Task:
Copy the passage on the ambrosia beetle outbreaks below word for word, reproducing all of it.

Selected extract:
The outbreaks in the different localities were in different epidemiological phases: E. fornicatus in Poland was present in a single sacred fig tree (Ficus religiosa) and has not been found in any other tree species in the same greenhouse. It seems likely that the E. fornicatus was introduced to Poland with an infested F. religiosa tree in 2016 and eradicated a few months later in the initial phase of its establishment. In contrast, the outbreak in Italy was more advanced when it was discovered in 2020 when beetles were detected already in 28 different plants belonging to 21 species. The most plausible explanation is that the ambrosia beetle was introduced with the T. cacao plant purchased in 2018 and subsequently attacked other plant species in the greenhouse where the outbreak was detected two years later. In Erfurt both infested trees of Mangifera indica and Tectona grandis, as well as most of the 136 infested trees in Berlin were imported from the Netherlands. In both cases, the presence of the beetle was detected a few months after their introduction. In Poland, Italy, Erfurt and the Netherlands, the eradication of the plants (and infected part of the plants) resulted in the successful eradication, whereas the eradication process in Berlin is still in progress.

[Pixel coordinate grounding data]
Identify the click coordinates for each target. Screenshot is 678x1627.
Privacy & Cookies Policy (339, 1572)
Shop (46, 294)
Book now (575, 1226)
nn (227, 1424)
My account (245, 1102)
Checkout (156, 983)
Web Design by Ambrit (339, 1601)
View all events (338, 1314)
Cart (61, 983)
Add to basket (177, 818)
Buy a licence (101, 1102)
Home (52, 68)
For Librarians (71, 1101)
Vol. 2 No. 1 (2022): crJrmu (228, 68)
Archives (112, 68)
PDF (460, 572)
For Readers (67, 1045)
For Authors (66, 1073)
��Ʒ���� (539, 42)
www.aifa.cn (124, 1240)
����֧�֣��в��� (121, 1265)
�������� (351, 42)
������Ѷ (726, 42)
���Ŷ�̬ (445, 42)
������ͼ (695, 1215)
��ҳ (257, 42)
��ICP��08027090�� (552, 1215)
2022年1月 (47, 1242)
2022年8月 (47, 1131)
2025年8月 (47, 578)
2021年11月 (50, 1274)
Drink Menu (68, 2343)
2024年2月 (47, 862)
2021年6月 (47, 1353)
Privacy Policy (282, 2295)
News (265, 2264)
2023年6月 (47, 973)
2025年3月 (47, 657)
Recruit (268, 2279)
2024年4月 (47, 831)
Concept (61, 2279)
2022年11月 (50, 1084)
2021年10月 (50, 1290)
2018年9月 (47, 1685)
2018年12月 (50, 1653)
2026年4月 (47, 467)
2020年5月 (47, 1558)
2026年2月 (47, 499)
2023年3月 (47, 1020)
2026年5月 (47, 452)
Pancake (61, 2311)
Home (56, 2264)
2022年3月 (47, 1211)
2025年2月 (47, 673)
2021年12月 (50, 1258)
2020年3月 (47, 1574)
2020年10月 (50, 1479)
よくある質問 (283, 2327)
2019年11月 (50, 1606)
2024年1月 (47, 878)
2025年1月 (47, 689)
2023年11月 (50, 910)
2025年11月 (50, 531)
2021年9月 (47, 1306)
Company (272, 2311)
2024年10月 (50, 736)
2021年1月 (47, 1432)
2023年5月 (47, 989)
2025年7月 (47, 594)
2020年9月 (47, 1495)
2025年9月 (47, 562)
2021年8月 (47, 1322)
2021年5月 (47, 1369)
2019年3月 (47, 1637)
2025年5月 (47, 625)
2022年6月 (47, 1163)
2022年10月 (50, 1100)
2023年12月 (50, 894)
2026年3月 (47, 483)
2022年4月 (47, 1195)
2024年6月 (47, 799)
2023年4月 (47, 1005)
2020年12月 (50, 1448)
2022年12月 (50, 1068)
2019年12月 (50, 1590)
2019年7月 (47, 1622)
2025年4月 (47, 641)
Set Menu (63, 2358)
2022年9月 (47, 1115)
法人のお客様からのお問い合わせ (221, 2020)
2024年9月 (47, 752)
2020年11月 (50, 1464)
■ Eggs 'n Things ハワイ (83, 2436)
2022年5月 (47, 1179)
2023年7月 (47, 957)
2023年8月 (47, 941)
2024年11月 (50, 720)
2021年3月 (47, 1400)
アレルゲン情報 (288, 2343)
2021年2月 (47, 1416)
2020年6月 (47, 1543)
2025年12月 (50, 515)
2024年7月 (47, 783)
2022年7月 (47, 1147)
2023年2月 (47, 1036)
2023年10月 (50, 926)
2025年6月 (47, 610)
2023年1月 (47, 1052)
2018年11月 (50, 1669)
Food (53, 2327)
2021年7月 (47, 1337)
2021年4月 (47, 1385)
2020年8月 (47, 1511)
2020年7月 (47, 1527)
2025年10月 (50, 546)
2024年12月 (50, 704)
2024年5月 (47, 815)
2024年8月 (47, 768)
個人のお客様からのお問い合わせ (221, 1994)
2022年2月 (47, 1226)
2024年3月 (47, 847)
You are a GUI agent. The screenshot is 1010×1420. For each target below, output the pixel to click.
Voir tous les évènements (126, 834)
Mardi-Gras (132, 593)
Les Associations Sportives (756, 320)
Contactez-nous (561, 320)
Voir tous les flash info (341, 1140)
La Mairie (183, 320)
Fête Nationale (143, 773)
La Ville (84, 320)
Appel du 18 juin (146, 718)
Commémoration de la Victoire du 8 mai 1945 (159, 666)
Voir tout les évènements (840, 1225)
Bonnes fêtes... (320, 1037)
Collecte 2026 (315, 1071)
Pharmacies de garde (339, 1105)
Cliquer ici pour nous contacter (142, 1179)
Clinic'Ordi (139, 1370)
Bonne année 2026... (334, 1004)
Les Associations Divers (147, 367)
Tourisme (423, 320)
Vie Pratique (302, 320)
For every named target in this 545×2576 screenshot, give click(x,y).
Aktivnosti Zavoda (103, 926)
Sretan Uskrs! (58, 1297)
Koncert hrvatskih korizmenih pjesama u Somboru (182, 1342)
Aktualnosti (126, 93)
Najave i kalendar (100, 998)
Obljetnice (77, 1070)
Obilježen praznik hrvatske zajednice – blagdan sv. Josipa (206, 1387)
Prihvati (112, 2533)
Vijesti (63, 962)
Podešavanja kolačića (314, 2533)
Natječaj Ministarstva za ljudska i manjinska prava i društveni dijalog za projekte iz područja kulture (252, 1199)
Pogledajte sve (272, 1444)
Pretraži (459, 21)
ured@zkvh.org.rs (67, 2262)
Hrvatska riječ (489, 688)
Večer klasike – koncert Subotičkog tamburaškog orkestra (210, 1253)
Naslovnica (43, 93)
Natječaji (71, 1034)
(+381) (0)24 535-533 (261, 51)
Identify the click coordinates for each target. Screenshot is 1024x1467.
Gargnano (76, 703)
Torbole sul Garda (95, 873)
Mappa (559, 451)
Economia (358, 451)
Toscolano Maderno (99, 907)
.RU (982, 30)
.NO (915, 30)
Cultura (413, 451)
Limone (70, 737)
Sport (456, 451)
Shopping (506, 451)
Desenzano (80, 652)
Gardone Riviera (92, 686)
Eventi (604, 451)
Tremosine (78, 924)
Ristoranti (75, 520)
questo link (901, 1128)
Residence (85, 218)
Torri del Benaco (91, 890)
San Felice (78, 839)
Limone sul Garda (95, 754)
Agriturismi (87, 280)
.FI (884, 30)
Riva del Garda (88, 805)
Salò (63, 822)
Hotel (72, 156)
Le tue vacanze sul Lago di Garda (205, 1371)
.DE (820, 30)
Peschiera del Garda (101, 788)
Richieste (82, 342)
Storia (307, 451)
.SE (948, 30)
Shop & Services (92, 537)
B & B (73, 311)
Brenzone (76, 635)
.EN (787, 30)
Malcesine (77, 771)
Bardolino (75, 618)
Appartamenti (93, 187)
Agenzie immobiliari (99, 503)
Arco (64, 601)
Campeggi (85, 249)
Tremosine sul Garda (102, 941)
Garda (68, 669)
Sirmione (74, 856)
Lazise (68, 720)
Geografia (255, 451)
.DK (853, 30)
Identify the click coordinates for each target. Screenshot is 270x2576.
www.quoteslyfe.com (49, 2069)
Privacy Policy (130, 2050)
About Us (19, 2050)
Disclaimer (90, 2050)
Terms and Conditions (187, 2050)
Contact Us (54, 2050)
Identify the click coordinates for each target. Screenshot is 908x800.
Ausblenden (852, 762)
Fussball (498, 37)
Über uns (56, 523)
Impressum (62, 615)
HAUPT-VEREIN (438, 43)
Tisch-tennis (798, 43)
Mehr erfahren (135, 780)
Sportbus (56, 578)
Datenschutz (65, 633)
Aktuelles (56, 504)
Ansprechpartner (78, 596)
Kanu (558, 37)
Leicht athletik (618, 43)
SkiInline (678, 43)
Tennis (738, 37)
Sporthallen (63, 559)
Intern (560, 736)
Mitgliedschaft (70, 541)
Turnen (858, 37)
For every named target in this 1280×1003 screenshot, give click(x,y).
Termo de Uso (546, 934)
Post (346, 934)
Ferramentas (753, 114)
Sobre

Response to the exercise:
The outbreaks in the different localities were in different epidemiological phases: E. fornicatus in Poland was present in a single sacred fig tree (Ficus religiosa) and has not been found in any other tree species in the same greenhouse. It seems likely that the E. fornicatus was introduced to Poland with an infested F. religiosa tree in 2016 and eradicated a few months later in the initial phase of its establishment. In contrast, the outbreak in Italy was more advanced when it was discovered in 2020 when beetles were detected already in 28 different plants belonging to 21 species. The most plausible explanation is that the ambrosia beetle was introduced with the T. cacao plant purchased in 2018 and subsequently attacked other plant species in the greenhouse where the outbreak was detected two years later. In Erfurt both infested trees of Mangifera indica and Tectona grandis, as well as most of the 136 infested trees in Berlin were imported from the Netherlands. In both cases, the presence of the beetle was detected a few months after their introduction. In Poland, Italy, Erfurt and the Netherlands, the eradication of the plants (and infected part of the plants) resulted in the successful eradication, whereas the eradication process in Berlin is still in progress.